A utopian cripspace captivated viewers of Nicole Newnham and James LeBrechts Oscar-nominated Crip Camp (Netflix, 2020), which provided a lively, intimate, and disability-centric glimpse into the independent-living movement. The film revolves around Camp Jened, a summer camp for disabled youth where disability is embraced, welcomed, and honored rather than simply being accommodated, a revolutionary experience for people who may have spent their whole lives feeling shut out. Such spaces can be intimidating for nondisabled people, who are not accustomed to being in environments that do not cater to their needs and expectations, let alone those that celebrate disability instead of hiding from it. This is a striking reversal of the usual narrative, and thus, in its own way, is a utopia for disabled people who want to be the heroes of their own narratives, not plot devices in others.

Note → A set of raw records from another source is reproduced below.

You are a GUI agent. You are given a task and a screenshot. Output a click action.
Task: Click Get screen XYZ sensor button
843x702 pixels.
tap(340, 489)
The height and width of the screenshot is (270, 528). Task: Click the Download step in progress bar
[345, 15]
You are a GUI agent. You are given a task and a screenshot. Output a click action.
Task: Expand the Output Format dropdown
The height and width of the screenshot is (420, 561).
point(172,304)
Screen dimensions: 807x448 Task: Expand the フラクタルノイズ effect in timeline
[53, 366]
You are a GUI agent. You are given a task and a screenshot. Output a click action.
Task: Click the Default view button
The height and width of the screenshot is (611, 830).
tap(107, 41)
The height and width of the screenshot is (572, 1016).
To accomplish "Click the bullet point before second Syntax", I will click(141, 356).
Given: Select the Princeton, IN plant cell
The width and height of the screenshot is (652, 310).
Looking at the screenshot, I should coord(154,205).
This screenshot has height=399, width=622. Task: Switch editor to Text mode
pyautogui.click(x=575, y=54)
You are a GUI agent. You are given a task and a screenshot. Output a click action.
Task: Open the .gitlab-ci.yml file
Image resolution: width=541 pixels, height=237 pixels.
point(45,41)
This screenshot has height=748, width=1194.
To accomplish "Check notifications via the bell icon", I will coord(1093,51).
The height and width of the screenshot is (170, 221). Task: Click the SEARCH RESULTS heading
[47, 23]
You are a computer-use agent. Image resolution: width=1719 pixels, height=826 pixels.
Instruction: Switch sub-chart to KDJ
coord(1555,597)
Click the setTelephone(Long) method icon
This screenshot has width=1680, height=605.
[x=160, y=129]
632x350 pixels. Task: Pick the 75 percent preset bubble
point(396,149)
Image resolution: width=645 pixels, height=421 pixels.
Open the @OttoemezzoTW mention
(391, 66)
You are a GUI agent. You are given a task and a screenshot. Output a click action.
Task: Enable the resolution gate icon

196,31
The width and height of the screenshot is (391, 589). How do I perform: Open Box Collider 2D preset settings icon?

A cripspace is an environment that pushes back on cultural attitudes about disability; it is a room where disability is at the center of the conversation, one where all participants strive to make sure everyone is included. That may involve making way for a wheelchair or ensuring that someone can see the sign language interpreter, but it also includes honoring differing lived experiences of disability and holding space for one another. Cripspaces do not just respect disability identity. Race, gender, sexuality, class, parenting status, adoptee experience, and more are considered in a cripspace, and their interactions with disability are acknowledged.

The cripspace engages with difference in a way that can and should inform utopias, which typically function by eliminating difference. The consequences of things like colorblind ideology are both painful and obvious in the present moment but are ignored in visions of the future. The cripspace knows what society struggles to understand: Pretending that differences do not exist does not eliminate them; it just shuts people out.

In a culture where disability is unwelcome, its presence in utopia may be unsettling to some, but society can benefit from conjuring worlds that model diversity and inclusion, where differences are celebrated rather than flattened.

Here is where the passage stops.